Let us begin by examining what I believe is the most ruthless group of all – men who kill to order.
The most prolific contract killer in British police history is John Childs, also known as Bruce Childs, who is now aged seventy-six and has spent the past thirty-seven years behind bars for a series of six contract killings carried out between November 1974 and October 1979. One of Childs’ victims was a ten-year-old boy, and none of his victims’ bodies have ever been found; neither have the murder weapons.
Yet this is a man whom friends and neighbours described as ‘very fond’ of his family and who seemed to many of them a ‘perfectly nice person’. Indeed, one visitor who went to see him after his imprisonment memorably described him as having a ‘ready smile and a warm handshake’.
Spare in stature, with watery blue eyes and pale skin, Childs was born in the East End of London in 1939 and brought up in Bow during the war. As a teenager he joined one of the local gangs in the mid-1950s, before joining the Army as an engineer. He was discharged after nine months for
committing a burglary – but his brief military career gave him a lifelong interest in both weapons and books about war.
On his return to civilian life, Childs sustained himself as a petty criminal during the 1960s, and was jailed at one point for stealing a series of motorcycles. But what set Childs apart from his fellow minor criminals was his utter lack of conscience. This made him an attractive accomplice to one of the East End hard men of the day, Harry Mackenney, always known as ‘Big H’ because of his six-foot-five inch stature, and his associate, Essex-based businessman Terry Pinfold.

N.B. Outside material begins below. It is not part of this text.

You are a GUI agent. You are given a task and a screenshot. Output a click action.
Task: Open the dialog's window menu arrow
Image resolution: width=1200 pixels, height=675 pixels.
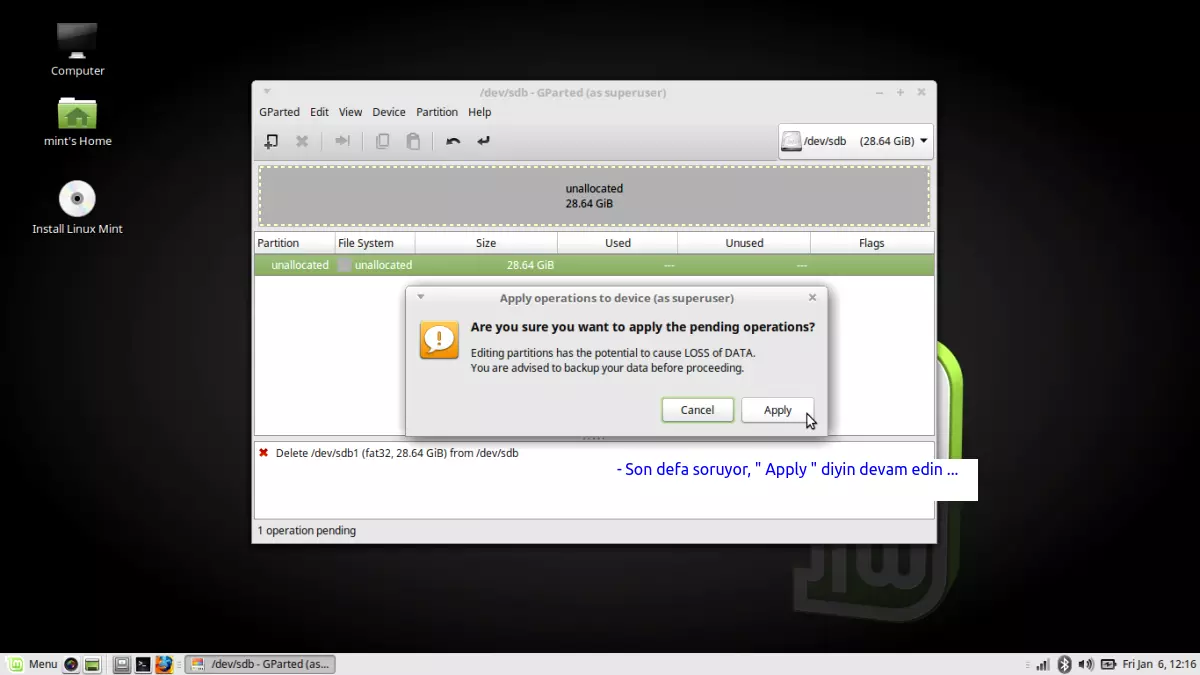421,297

The three men embarked on a string of armed robberies in the 1970s, which eventually resulted in Childs’ arrest in September 1978 for his part in a £500,000 security van robbery in Hertfordshire. After his arrest, Childs confessed that they had not only been in the business of armed robbery, but also of murder – alleging that they had actually killed six people in the previous four years.
Their victims, according to Childs, were haulage contractor George Brett and his ten-year-old son Terry, nursing-home owner Fred Sherwood, roofing contractor Ronald Andrews, ex-prisoner Robert Brown and teddy-bear manufacturer Terry Eve.

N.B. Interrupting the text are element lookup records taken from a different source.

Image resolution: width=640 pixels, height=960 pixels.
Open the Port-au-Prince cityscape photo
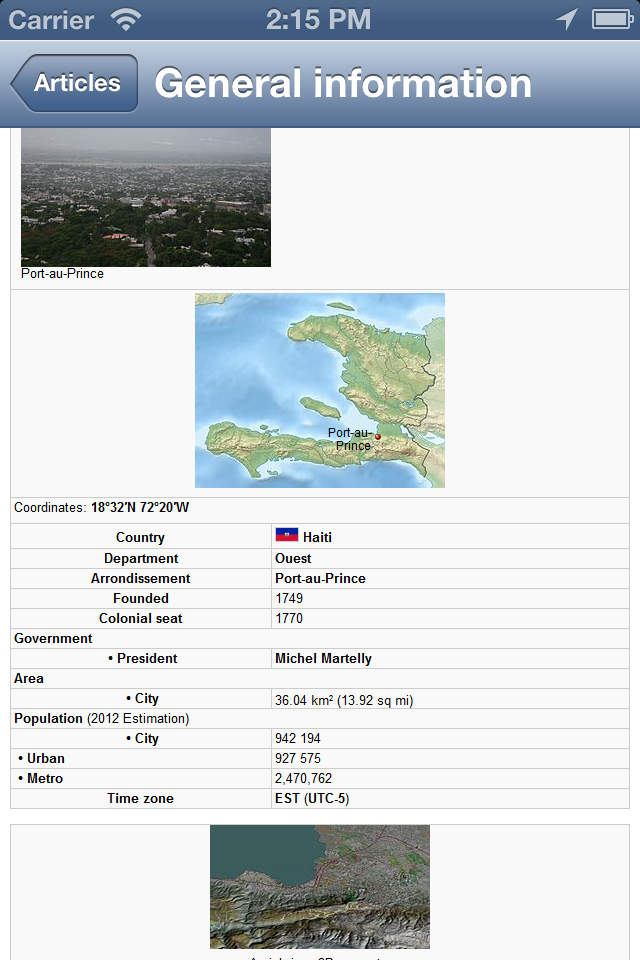coord(146,197)
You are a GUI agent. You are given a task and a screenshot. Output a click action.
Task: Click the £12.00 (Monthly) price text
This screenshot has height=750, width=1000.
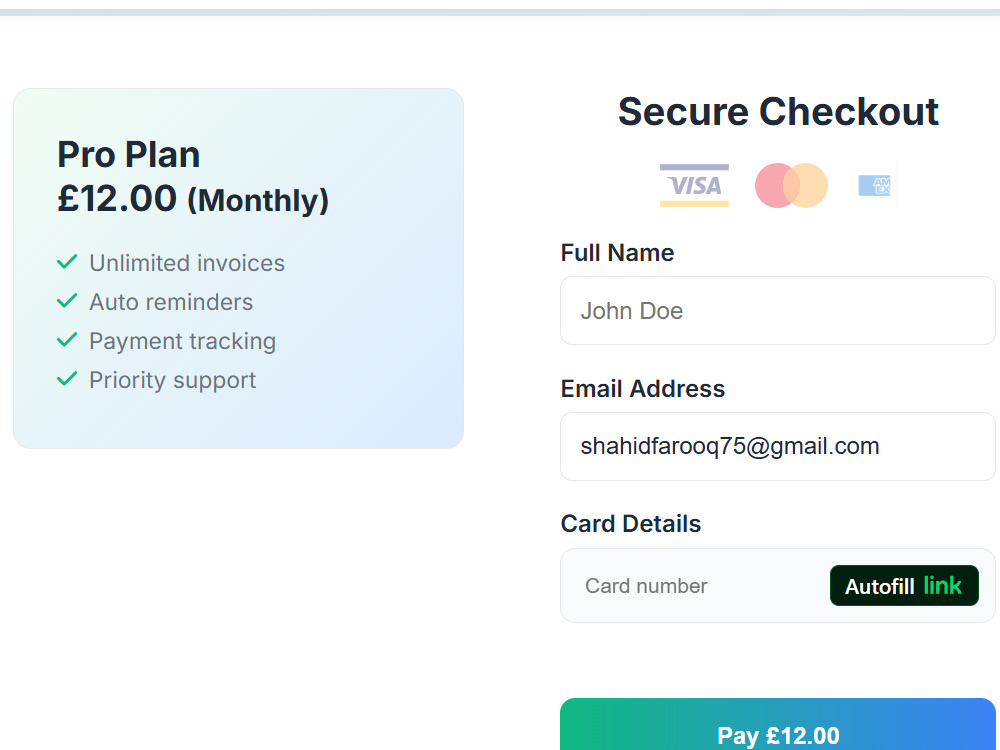pyautogui.click(x=193, y=199)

Childs told the police that he had been hired to kill all six by Mackenney and Pinfold and that his price per ‘hit’ had usually been £2,000. He also insisted that the bodies would never be found, later suggesting that he had put them through a meat grinder in his living room before burning the remains in the fireplace of his flat in Bow.

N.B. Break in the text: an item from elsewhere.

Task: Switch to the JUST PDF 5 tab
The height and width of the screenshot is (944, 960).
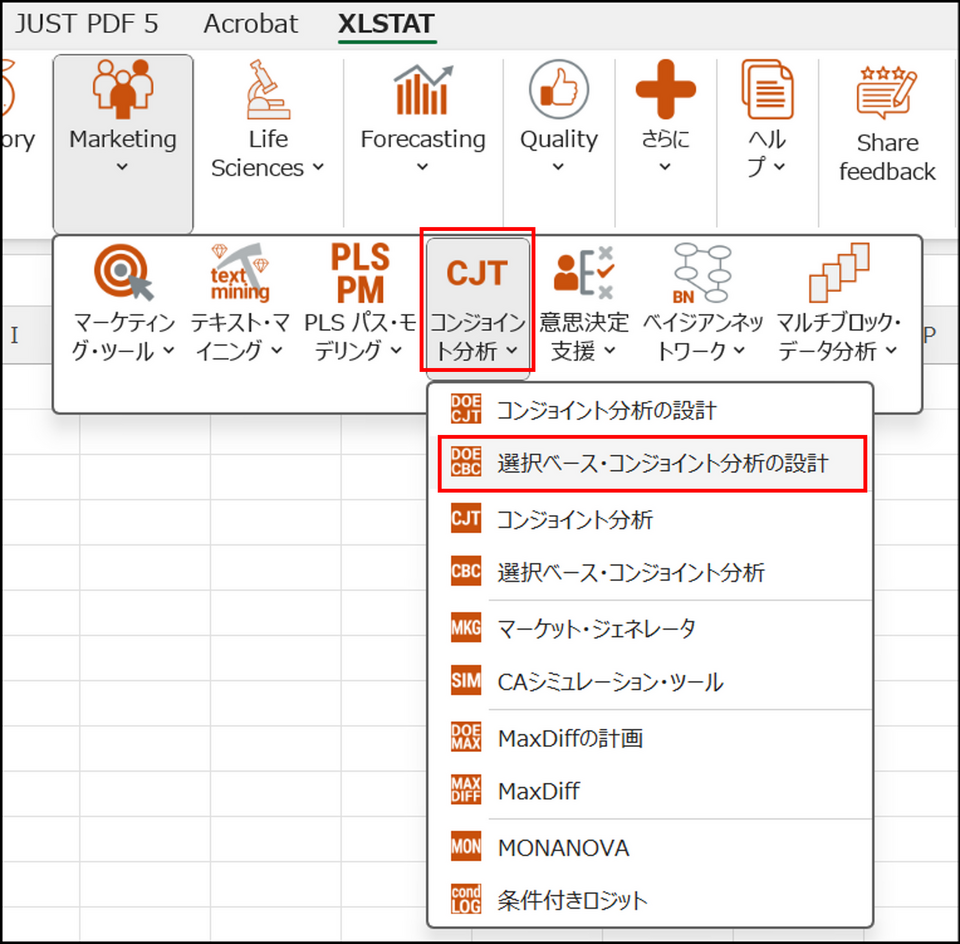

After his confession Childs was charged with all six murders, as all the victims he had named were registered as missing persons, and on 4 December 1979 he pleaded guilty to all six counts of murder. At the Central Criminal Court Mr Justice Lawson then sentenced him to six terms of life imprisonment – but the crimes were not revealed in detail. That would not happen until almost a year later when Childs would give evidence against his ‘employers’ Mackenney and Pinfold in their trial for murder. In the period between his first trial and the second, Childs was kept in solitary confinement for his own protection.